Jim studied his plan and looked dubious. “I don’t believe so, sir. Besides, wouldn’t it be sort of a give-away if two fellows went over there? One might look like an accident, but two – ”

“I fancy you’re right. Well, we’ll see.” Mr. Cade laid the diagram aside and picked up his pipe. “I wish you’d tell me something, Todd,” he said. “You started out like a comer and I had great hopes of you. You went finely until a week or so ago, two weeks, perhaps; then you laid down on us. What’s the matter?”

“I – I don’t know, Mr. Cade,” answered Jim. “I guess there isn’t anything the matter. I mean I don’t know why I can’t seem to play like I used to.”

“Lost interest?”

Jim hesitated. “N-no, sir, not exactly.”

“That means you have. Why? Feeling all right?”

“Yes, sir, fine.”

“Anything worrying you?”

Jim started to shake his head, but stopped, his eyes falling before the coach’s steady look. For the first time he realized what his trouble was. After a moment he answered: “Maybe, sir, a little.”

“That’s it then. Well, I won’t ask you what it is that’s bothering you, Todd. It’s none of my business. But I am going to ask you to put it out of your mind, whatever it is, for the next fortnight. I can use you, my boy, if you’ll let me. As long ago as the fourth or fifth day of the season I assigned you a distinct and important place in the scheme of winning the Kenly game. I didn’t take you into my confidence for a very good reason. You had a lot to learn about the game, about the very beginning of football, and I didn’t want you to get it into your head that you were a specialist and neglect the essentials. The only kind of a specialist I want around me is the man who knows every department of the game and then can do one thing better than any one else. That’s why I’ve let you go your own gait, in a way, and that’s why I’m not telling you even now what’s been in my mind. For that matter, I haven’t told any one. Just now it doesn’t look as though I’d have to, Todd. But if you can just manage to snap out of the doldrums and get back to where you were a week or ten days back, why, that’ll be different. Just show me that you’re on your toes again, keen and anxious and chock-full of fight and I’ll show you how you can help me and the team and the School to a victory a week from next Saturday. Now do you think you can do that, Todd?”

“I’ll try awful hard, sir,” answered Jim earnestly. “I guess if I knew that – that it really mattered, Mr. Cade, I could do a heap better.”

“Matters! Great Scott, of course it matters! You ought to know that without being told, Todd.

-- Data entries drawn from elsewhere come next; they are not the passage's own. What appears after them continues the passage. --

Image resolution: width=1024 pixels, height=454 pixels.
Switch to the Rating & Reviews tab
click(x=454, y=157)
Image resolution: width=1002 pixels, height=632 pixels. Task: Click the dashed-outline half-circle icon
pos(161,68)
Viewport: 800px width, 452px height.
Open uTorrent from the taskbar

The fact that you were kept on the squad when twenty or thirty other chaps, some of whom were showing more football than you were, were let go should have proved to you that you were valuable; or, anyway, that we thought you valuable. Every man on the squad, Todd, is supposed to do his level best, his very utmost, every minute of every day while the season lasts. He mustn’t expect the coach to pat him on the back or thank him after every practice, my boy. You went bad on us last year, you know, and I’d have had a very good excuse for keeping you out of the squad this fall if I’d wanted one. Now it looks as though you were working yourself into the same attitude of mind again, Todd. It’s all wrong, though. When we pick a man out of sixty or seventy others we do it not only because he shows football ability – football ability alone never won a game – but because we say to ourselves, ‘There’s a man who has the right stuff in him: loyalty, obedience, courage, determination, in short, the qualities that win battles whether in war or in football.’ Do you get the idea, Todd?”

“Yes, sir.” Jim looked troubled. “I’m sorry, but no one ever said it was like that. You see, Mr. Cade, I never saw much football till last fall, and I never knew much about – about schools and how fellows feel about them. Maybe I ain’t making myself clear – ”

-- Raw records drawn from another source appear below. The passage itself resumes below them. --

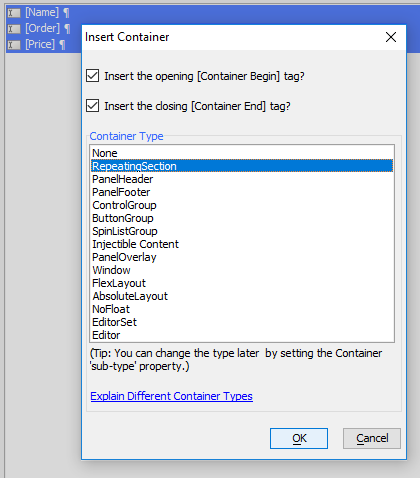Select RepeatingSection container type
The image size is (420, 478).
(242, 166)
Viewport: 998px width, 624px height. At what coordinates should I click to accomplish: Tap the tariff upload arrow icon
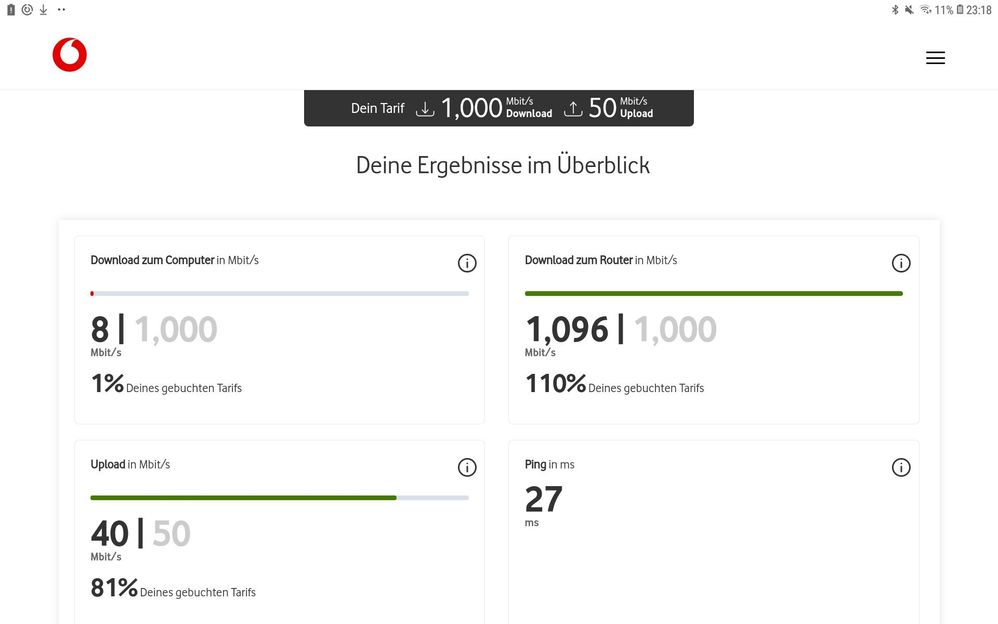click(573, 109)
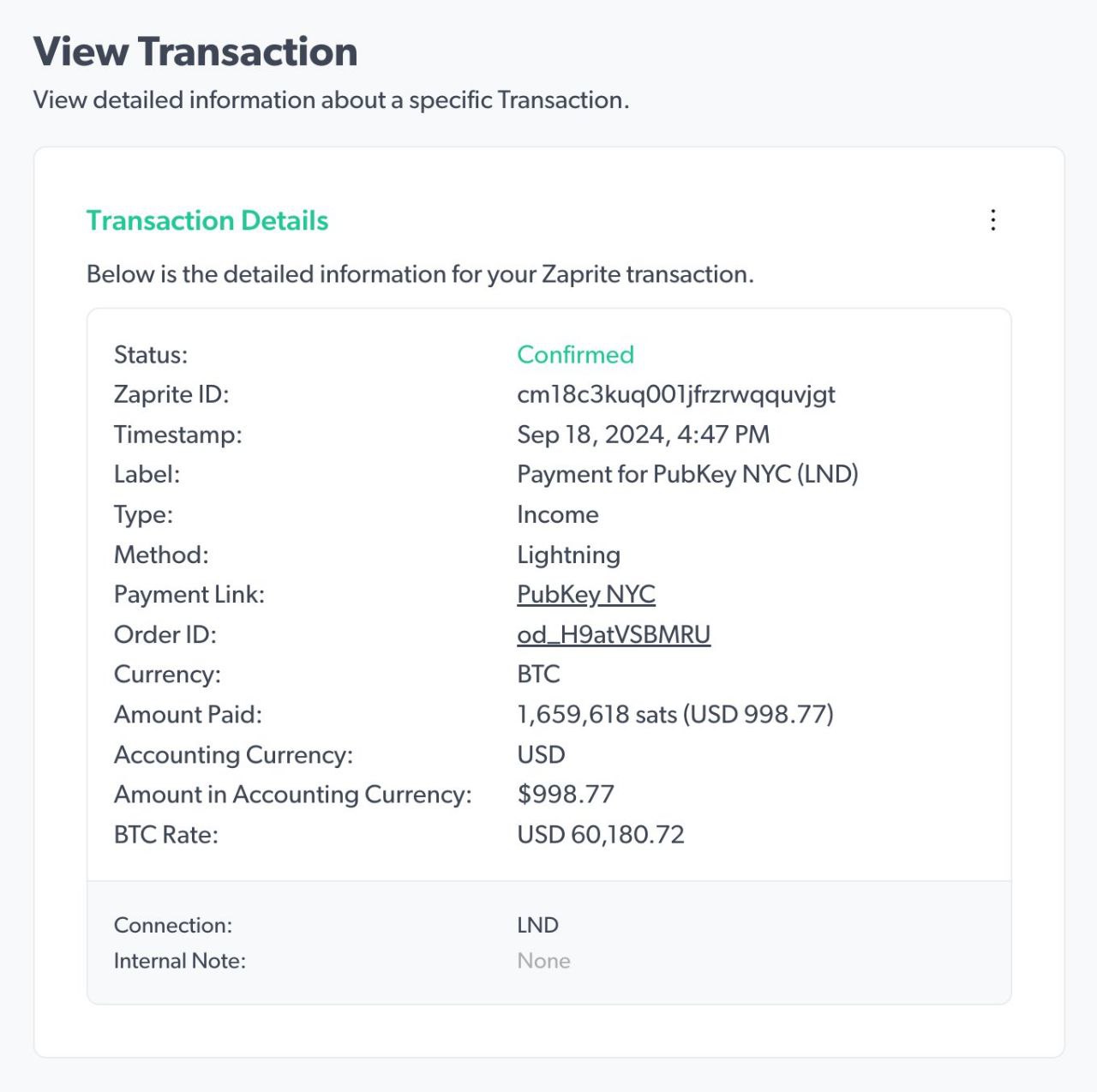The width and height of the screenshot is (1097, 1092).
Task: Click the Sep 18, 2024 timestamp value
Action: click(x=643, y=435)
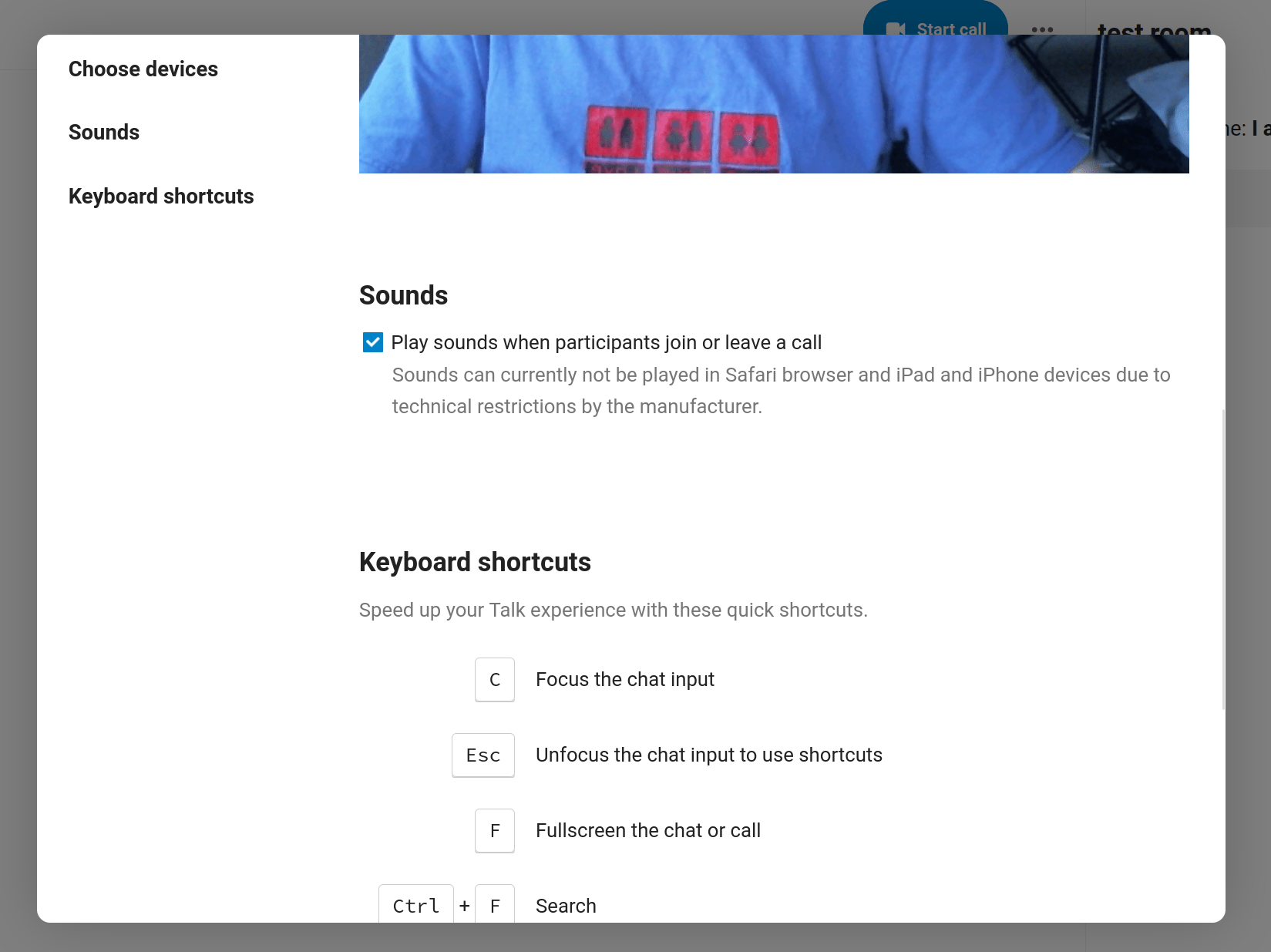
Task: Click the Ctrl keycap badge near Search
Action: (415, 906)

“I understand, my boy. Well, don’t you feel somewhat about this school, your school, as you’ve discovered that other chaps feel? You understand, don’t you, why a fellow will work and drudge and take hard knocks for two long months with no hope of glory, no expectation of getting into the limelight, as those fellows on the second team are doing?”

“Yes, sir, I understand that. Only – ”

“Only what?”

Jim smiled apologetically. “It never seemed that anything I could do would – would make much difference, sir. I just ain’t much of a hero, I guess.”

“Well, you’ve got the wrong slant, Todd. Heroes don’t all win the Croix de Guerre. A lot of them just eat mud and never get their names on a citation. Modesty is all right, too, Todd, but too much of it is worse than too little sometimes. Perhaps what you need is a little praise.” He leaned forward and laid a hand on Jim’s knee. “So I’ll tell you this, and you can believe every word of it. You’re a natural-born football player, Todd. If you were going to be here one more year I’d turn you into as pretty a tackle as this school ever saw; and I’m not forgetting men like Martin Proctor, either. Even now, as inexperienced as you are, I’d back you against a lot of the fellows who have played your position on Alton Field this fall. Now does that help any?”

Jim shook his head, supremely embarrassed. “I don’t know, Mr. Cade. If you say so I guess I’ve got to believe it, but, gee, I ain’t – I can’t – ”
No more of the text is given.